WHAT NEEDS TO BE DONE
Your job with the data below: print everything from the line that holds "新浪天津旅游 (347, 2439)" down to the line that holds "天津日报 (304, 2461)", ends included, exactly, and nothing else.

GIVEN INFORMATION
---
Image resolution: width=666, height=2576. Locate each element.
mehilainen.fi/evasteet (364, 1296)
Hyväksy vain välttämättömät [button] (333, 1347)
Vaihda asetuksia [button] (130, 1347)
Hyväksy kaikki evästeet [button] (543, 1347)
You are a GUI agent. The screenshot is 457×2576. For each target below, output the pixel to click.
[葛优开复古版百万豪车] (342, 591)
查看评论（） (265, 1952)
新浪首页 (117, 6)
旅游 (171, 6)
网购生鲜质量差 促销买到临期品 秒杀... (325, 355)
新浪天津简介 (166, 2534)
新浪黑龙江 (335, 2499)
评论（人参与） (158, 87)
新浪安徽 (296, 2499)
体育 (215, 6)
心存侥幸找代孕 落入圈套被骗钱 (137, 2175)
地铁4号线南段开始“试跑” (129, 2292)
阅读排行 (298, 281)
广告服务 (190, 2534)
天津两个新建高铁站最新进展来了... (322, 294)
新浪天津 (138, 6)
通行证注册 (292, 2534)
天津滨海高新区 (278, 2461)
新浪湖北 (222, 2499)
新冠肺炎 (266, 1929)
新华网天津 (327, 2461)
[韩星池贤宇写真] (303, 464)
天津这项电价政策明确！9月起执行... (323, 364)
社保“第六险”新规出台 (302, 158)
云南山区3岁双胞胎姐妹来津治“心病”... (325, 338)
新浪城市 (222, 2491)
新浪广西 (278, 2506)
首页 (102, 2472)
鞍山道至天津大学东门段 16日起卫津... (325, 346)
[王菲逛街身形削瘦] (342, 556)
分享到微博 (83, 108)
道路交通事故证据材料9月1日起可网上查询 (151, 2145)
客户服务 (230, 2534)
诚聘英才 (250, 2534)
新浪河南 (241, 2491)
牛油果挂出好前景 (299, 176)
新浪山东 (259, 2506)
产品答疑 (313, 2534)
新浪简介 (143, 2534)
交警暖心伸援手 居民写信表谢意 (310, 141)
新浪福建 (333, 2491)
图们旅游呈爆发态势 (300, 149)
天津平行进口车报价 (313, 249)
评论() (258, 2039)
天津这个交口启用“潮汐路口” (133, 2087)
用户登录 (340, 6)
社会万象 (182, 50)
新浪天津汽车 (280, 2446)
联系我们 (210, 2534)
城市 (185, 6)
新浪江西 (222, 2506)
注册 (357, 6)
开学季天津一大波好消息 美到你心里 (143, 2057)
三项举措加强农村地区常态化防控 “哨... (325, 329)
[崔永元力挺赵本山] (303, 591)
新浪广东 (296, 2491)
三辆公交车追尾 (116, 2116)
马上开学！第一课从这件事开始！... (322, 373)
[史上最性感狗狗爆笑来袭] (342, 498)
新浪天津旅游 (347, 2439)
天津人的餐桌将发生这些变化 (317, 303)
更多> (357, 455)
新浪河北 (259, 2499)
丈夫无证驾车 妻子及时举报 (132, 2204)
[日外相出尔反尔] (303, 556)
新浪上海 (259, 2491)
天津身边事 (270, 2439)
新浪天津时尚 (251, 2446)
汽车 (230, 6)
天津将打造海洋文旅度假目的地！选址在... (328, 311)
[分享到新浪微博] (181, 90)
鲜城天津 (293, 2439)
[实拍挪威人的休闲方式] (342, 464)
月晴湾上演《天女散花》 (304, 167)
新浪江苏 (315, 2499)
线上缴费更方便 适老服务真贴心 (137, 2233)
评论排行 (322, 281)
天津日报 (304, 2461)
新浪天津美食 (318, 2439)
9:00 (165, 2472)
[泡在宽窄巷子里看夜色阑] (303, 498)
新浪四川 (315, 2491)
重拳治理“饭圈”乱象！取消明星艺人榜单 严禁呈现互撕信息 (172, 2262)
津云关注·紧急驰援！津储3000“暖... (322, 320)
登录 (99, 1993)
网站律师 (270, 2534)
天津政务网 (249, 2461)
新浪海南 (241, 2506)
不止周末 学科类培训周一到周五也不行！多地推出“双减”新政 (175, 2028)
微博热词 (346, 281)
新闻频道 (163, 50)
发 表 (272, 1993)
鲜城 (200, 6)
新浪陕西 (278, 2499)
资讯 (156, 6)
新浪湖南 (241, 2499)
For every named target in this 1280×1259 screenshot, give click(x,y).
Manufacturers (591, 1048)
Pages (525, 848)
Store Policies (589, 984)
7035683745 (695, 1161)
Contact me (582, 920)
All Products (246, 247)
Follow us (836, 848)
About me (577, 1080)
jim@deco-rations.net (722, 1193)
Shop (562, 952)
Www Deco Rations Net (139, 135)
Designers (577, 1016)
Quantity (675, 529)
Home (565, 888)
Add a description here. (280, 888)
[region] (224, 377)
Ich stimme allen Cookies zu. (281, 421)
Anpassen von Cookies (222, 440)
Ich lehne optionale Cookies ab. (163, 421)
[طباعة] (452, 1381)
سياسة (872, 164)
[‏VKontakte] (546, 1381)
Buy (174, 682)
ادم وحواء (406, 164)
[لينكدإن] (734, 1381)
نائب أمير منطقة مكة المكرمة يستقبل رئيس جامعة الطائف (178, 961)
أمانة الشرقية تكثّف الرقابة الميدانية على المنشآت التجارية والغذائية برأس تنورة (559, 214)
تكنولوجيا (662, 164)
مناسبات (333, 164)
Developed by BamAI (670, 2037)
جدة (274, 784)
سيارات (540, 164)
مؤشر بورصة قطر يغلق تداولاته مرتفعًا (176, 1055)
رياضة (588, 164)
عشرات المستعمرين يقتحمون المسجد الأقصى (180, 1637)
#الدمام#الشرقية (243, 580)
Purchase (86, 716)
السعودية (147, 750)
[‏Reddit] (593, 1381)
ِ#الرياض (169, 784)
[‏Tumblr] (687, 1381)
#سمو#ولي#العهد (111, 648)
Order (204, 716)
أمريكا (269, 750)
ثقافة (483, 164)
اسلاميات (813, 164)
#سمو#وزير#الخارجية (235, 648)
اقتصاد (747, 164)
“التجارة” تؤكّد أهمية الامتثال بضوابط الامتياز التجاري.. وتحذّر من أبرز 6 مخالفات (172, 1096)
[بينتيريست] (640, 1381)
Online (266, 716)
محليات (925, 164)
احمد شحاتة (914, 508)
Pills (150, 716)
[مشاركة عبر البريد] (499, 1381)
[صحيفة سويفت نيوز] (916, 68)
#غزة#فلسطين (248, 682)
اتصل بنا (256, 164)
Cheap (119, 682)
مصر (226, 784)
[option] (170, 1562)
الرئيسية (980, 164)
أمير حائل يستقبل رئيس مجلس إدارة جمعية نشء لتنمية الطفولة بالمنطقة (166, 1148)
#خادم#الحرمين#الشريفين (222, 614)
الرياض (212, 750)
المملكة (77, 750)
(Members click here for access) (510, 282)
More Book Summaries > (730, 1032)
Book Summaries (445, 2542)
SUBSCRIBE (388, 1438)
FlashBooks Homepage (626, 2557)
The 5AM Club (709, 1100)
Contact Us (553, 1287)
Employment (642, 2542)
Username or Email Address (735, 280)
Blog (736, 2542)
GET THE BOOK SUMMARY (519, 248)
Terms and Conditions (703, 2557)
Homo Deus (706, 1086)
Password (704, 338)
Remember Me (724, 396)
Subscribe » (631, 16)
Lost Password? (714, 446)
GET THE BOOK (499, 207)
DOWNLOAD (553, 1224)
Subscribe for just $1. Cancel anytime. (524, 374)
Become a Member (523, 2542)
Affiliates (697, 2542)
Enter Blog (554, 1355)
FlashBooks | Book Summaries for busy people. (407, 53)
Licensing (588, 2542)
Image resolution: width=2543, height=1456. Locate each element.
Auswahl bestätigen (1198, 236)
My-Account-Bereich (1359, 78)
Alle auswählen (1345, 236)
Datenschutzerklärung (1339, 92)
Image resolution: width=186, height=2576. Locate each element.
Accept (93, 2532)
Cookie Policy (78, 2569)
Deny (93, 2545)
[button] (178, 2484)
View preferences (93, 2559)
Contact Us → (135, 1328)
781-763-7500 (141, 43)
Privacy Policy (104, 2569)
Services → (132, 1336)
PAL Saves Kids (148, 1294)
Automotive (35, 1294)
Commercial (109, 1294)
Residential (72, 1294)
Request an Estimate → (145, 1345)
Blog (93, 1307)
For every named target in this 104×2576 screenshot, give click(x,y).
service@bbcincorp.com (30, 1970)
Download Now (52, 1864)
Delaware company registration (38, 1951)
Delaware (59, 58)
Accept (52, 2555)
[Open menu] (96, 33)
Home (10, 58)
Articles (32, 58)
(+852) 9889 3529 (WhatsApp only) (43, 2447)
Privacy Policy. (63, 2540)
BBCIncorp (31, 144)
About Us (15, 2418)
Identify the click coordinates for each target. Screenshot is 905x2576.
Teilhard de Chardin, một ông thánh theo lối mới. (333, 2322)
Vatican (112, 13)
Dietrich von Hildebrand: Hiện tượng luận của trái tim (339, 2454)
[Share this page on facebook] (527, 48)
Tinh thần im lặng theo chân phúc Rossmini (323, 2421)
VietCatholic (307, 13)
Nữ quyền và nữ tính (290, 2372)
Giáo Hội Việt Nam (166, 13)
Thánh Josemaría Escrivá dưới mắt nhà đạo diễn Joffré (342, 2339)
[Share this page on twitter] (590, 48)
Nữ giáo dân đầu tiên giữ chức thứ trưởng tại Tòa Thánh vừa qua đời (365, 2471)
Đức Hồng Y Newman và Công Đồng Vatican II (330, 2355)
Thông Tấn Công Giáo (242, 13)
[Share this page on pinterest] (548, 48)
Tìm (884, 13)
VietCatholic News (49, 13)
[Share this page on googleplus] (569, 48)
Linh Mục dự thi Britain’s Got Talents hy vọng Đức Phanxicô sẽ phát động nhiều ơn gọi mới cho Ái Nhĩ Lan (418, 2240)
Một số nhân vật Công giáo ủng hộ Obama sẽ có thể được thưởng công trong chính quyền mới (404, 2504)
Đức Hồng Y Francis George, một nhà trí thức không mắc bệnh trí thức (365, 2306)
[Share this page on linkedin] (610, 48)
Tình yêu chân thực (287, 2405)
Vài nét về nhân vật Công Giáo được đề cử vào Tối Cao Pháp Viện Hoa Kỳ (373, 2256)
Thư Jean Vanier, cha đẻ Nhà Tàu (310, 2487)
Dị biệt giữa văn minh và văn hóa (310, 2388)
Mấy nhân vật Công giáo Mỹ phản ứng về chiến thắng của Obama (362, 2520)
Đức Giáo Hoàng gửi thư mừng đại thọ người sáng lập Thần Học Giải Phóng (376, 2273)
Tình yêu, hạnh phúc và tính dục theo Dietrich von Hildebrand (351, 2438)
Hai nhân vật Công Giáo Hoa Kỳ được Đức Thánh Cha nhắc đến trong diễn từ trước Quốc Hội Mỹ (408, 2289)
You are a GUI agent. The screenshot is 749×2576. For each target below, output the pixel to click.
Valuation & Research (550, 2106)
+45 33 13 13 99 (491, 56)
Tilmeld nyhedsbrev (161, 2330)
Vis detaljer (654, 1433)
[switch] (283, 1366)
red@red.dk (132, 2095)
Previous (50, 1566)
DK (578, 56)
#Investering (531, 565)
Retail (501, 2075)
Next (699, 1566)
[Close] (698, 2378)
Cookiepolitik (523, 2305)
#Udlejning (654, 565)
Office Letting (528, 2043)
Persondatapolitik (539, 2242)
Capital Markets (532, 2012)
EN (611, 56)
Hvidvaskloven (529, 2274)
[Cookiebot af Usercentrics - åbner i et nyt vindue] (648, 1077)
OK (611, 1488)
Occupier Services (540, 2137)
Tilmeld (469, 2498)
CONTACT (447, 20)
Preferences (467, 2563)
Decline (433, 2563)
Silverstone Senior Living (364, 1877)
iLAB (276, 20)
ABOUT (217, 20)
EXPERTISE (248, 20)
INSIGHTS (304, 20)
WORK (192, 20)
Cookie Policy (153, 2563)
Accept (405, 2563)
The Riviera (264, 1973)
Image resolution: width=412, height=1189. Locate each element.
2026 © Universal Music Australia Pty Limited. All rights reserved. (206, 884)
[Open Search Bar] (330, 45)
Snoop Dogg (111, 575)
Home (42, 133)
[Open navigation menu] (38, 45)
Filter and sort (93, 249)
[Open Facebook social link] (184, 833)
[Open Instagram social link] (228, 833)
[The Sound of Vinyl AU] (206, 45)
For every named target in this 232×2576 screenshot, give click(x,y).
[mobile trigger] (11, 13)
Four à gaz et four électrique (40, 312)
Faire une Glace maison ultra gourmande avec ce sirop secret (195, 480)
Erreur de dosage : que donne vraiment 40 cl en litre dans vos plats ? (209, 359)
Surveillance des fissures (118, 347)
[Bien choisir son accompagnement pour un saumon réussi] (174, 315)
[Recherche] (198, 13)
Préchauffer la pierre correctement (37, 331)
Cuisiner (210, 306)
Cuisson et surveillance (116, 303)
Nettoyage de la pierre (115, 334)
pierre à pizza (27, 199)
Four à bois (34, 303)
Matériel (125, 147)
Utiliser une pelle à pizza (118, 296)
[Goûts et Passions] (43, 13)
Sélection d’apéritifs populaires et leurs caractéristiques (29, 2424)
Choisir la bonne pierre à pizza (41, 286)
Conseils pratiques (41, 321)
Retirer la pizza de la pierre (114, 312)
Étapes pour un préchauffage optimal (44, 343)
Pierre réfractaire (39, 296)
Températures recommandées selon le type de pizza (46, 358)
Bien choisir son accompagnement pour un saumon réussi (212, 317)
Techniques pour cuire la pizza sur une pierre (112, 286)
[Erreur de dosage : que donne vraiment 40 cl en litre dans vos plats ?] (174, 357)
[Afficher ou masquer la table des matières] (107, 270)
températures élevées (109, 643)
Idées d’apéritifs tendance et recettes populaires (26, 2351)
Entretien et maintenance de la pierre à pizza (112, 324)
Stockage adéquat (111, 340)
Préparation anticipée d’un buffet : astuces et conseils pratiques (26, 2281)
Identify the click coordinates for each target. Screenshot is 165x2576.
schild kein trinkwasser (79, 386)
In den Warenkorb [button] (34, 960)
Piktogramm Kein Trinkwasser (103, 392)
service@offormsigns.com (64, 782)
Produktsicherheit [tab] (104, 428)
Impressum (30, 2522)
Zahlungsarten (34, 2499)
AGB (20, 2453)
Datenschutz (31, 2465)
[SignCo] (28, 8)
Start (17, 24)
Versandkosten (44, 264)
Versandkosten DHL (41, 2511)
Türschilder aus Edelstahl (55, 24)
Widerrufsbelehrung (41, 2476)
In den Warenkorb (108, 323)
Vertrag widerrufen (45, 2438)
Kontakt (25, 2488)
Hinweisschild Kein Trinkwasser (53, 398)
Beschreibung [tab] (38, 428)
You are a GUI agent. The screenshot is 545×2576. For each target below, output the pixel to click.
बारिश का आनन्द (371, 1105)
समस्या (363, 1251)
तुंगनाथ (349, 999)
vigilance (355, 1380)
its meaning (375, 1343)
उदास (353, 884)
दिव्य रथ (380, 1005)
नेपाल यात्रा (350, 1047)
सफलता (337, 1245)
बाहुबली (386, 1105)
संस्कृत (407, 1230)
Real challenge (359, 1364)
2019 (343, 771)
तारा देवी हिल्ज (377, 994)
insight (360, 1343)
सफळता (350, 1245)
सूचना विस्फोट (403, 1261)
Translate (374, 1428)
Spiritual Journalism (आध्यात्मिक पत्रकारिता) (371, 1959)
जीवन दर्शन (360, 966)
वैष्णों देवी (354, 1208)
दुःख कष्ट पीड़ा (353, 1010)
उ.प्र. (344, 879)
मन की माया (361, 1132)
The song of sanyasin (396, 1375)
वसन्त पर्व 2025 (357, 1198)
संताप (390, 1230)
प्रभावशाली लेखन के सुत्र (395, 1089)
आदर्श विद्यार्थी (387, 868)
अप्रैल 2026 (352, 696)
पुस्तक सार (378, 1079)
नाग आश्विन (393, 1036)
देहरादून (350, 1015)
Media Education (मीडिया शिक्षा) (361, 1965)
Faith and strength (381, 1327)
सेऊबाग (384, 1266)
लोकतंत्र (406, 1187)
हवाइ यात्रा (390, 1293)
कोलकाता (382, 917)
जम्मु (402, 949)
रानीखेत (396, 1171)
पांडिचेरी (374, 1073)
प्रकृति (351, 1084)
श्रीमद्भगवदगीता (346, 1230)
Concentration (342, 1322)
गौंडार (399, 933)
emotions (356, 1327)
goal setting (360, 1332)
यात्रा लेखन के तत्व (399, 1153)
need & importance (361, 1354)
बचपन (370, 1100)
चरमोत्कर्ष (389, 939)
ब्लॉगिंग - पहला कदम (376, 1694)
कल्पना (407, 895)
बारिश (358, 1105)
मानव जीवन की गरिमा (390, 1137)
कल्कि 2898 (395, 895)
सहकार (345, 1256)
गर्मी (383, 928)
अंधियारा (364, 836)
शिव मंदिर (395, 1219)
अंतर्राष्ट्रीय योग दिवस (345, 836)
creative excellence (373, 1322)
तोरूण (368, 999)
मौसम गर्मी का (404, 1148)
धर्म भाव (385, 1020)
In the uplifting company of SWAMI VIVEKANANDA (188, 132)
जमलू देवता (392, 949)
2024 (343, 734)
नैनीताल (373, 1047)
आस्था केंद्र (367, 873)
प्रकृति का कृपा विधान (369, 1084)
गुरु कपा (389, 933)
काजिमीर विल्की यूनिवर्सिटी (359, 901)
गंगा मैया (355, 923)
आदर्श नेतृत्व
---
ANSWER BOX
新浪天津旅游 (347, 2439)
天津人的餐桌将发生这些变化 (317, 303)
更多> (357, 455)
新浪河北 (259, 2499)
丈夫无证驾车 妻子及时举报 (132, 2204)
[日外相出尔反尔] (303, 556)
新浪上海 (259, 2491)
天津身边事 (270, 2439)
新浪天津时尚 (251, 2446)
汽车 (230, 6)
天津将打造海洋文旅度假目的地！选址在... (328, 311)
[分享到新浪微博] (181, 90)
鲜城天津 (293, 2439)
[实拍挪威人的休闲方式] (342, 464)
月晴湾上演《天女散花》 (304, 167)
新浪江苏 (315, 2499)
线上缴费更方便 适老服务真贴心 (137, 2233)
评论排行 (322, 281)
天津日报 (304, 2461)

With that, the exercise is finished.